[Begin SOURCE TEXT]
Mary Heston, Silver Mountain Resort
For Mary Heston and her family, Silver Mountain Resort is home base. It started two decades ago, when she and her husband, Tom, moved to Idaho’s Silver Valley with their young kids. “It was pretty funny. As a young family, with four kids, we outfitted all of them first,” she remembers. “Then Tom would go skiing in his fishing gear! They could spot him a mile away in his yellow fishing pants.”
Living a few minutes away from the mountain and with Tom working on ski patrol, they became passholders in 1998. They’ve continued ever since, giving their kids season passes for Christmas gifts.
“Pretty soon [our kids] decided, all four of them, that our family tradition should be opening presents on Christmas Eve so we could get up early on Christmas morning and go skiing together,” Mary says. “It’s always fun to see the other families up there on Christmas Day.”
The four children, three boys and a girl, grew up skiing and snowboarding, and have since branched out from home. Tom travels more for work these days, too. But Silver Mountain always brings the Hestons back together. “Our family is starting to spread out,” says Mary. The kids are now in their 20s and early 30s, with some in college; there’s even a grandchild. But as other things change “we still call that home,” she says of Silver. They spend not just Christmases there, but love other traditions like spring skiing (the resort staff “fire up the barbecues—and you can ski in your shorts,” Mary says) and picking huckleberries in the summer. Using their passholder discount, they’ve often booked visiting friends and family in rooms at the Morning Star Lodge. “We call that the family annex,” Mary says with a laugh.
[End SOURCE TEXT]
[Begin EXERCISE INPUT]
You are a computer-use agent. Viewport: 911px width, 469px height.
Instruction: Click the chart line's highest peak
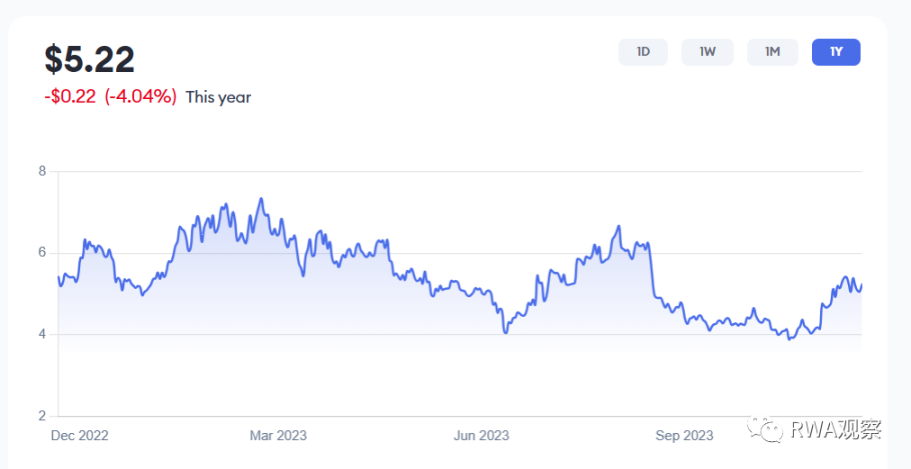click(x=261, y=199)
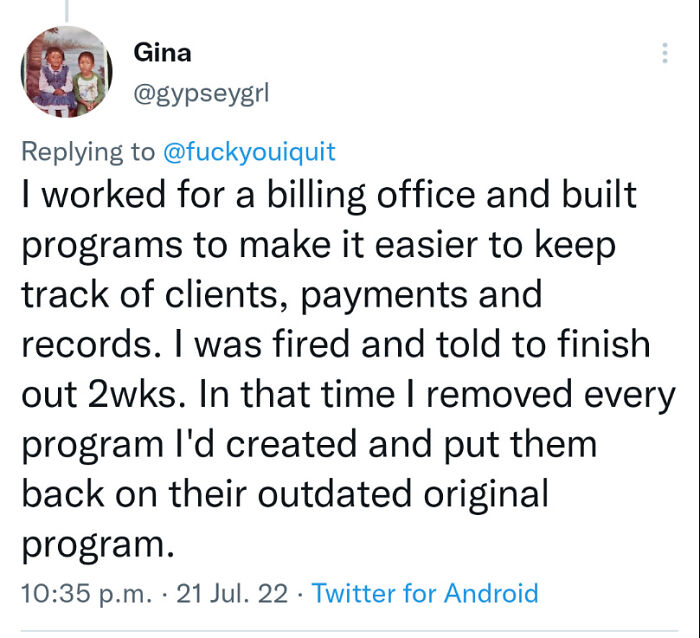700x638 pixels.
Task: Click tweet line "programs to make it easier"
Action: point(319,245)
[End EXERCISE INPUT]
* SET TASKS:
[a] Rewrite the Silver Mountain profile from "The four children, three" to "with a laugh.", changing "huckleberries" to "raspberries".
[b] Copy every row in Block 1 word for word, omitting the picture markers.
The Silver Mountain profile and the rows after it are unrelated material.

* OUTPUTS FOR THE TASKS:
[a]
The four children, three boys and a girl, grew up skiing and snowboarding, and have since branched out from home. Tom travels more for work these days, too. But Silver Mountain always brings the Hestons back together. “Our family is starting to spread out,” says Mary. The kids are now in their 20s and early 30s, with some in college; there’s even a grandchild. But as other things change “we still call that home,” she says of Silver. They spend not just Christmases there, but love other traditions like spring skiing (the resort staff “fire up the barbecues—and you can ski in your shorts,” Mary says) and picking raspberries in the summer. Using their passholder discount, they’ve often booked visiting friends and family in rooms at the Morning Star Lodge. “We call that the family annex,” Mary says with a laugh.

[b]
You are a computer-use agent. Viewport: 911px width, 469px height.
Instruction: Click the chart line's highest peak
click(x=261, y=199)
700x638 pixels.
Task: Click tweet line "programs to make it easier"
Action: point(319,245)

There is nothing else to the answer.